Ohio Court of Appeals, 2003

State v. Latham, Unpublished Decision (1-17-2003)

State v. Latham, Unpublished Decision (1-17-2003)
Ohio Court of Appeals · Decided January 17, 2003 · HOFFMAN, P.J.

State v. Latham, Unpublished Decision (1-17-2003)

Opinion of the Court

OPINION

{¶ 1} Defendant-appellant John O. Latham appeals the October 22, 2002 Entry of the Coshocton County Court of Common Pleas, which denied appellant's motion to reduce or modify sentence. Plaintiff-appellee is the State of Ohio.

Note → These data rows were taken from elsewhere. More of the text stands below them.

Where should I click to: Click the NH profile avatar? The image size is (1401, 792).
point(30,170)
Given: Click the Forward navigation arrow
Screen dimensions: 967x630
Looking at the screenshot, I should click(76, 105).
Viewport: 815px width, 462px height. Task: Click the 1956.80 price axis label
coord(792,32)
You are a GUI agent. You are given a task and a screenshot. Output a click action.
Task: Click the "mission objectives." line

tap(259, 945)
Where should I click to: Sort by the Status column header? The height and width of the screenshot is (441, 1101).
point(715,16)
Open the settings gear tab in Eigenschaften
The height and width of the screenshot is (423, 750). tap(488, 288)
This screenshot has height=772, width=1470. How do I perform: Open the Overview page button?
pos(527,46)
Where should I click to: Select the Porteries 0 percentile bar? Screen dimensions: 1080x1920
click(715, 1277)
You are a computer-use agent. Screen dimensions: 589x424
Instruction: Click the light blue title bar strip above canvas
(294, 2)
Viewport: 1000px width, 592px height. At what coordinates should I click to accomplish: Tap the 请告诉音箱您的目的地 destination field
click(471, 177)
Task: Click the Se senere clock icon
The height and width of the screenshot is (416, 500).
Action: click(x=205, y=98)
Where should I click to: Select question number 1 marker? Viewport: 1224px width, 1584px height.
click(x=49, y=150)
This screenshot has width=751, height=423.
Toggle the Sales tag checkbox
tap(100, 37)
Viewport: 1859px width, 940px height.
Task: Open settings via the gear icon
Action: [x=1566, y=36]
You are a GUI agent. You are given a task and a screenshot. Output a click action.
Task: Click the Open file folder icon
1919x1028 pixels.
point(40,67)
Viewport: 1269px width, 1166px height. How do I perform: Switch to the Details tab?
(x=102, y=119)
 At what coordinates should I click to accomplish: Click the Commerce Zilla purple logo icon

STATEMENT OF THE FACTS AND CASE
{¶ 2} On February 8, 2000, the Coshocton County Grand Jury indicted appellant on one count of trafficking in cocaine, and one count of possession of crack cocaine, both felonies of the third degree. The matter proceeded to jury trial. The jury found appellant guilty of both counts. The trial court sentenced appellant to four years incarceration on the trafficking count and four years incarceration on the possession count. The trial court ordered the sentences to be served consecutively. Appellant appealed his convictions and sentences to this Court. This Court affirmed said convictions and sentences. State v. Latham, 2001-Ohio-1556, Coshocton Fifth App. No. 01-CA-1.

{¶ 3} Subsequently, appellant filed a motion to reduce or modify sentence pursuant to R.C. 2929.11(B), arguing his sentences were not consistent with the sentences imposed upon another offender convicted of similar offenses. The trial court denied appellant's motion via Entry filed October 22, 2002. It is from this entry appellant appeals, raising as his sole assignment of error:

{¶ 4} "I. The trial court erred to the prejudice of defendant-appellant by failing to modify a sentence which is contrary to law."

{¶ 5} This case comes to us on the accelerated calendar. App.R. 11.1, which governs accelerated calender cases, provides, in pertinent part:

{¶ 6} "(E) Determination and judgment on appeal.

{¶ 7} "The appeal will be determined as provided by App.R. 11.1. It shall be sufficient compliance with App.R. 12(A) for the statement of the reason for the court's decision as to each error to be in brief and conclusionary form.

{¶ 8} "The decision may be by judgment entry in which case it will not be published in any form."

{¶ 9} This appeal shall be considered in accordance with the aforementioned rule.

I.
{¶ 10} Herein, appellant maintains the trial court erred in failing to modify his sentence.

{¶ 11} Under the doctrine of res judicata, a final judgment of conviction bars a convicted defendant, who was represented by counsel, from raising and litigating in any proceeding except an appeal from judgment, any defense or any claimed lack of due process that was raised or could have been raised by the defendant at the trial which resulted in that judgment or conviction or on an appeal from that judgment. State v.Perry (1967), 10 Ohio St.2d 175, 180.

{¶ 12} In his original appeal to this Court, appellant challenged the trial court's sentences. Accordingly, pursuant to the doctrine of res judicata, appellant is barred from raising further challenges to those sentences.

{¶ 13} Appellant's sole assignment of error is overruled.

{¶ 14} The entry of the Coshocton County Court of Common Pleas is affirmed.

By: Hoffman, P.J., Farmer, J. and Boggins, J. concur.

topic: failing to modify sentence contrary to law.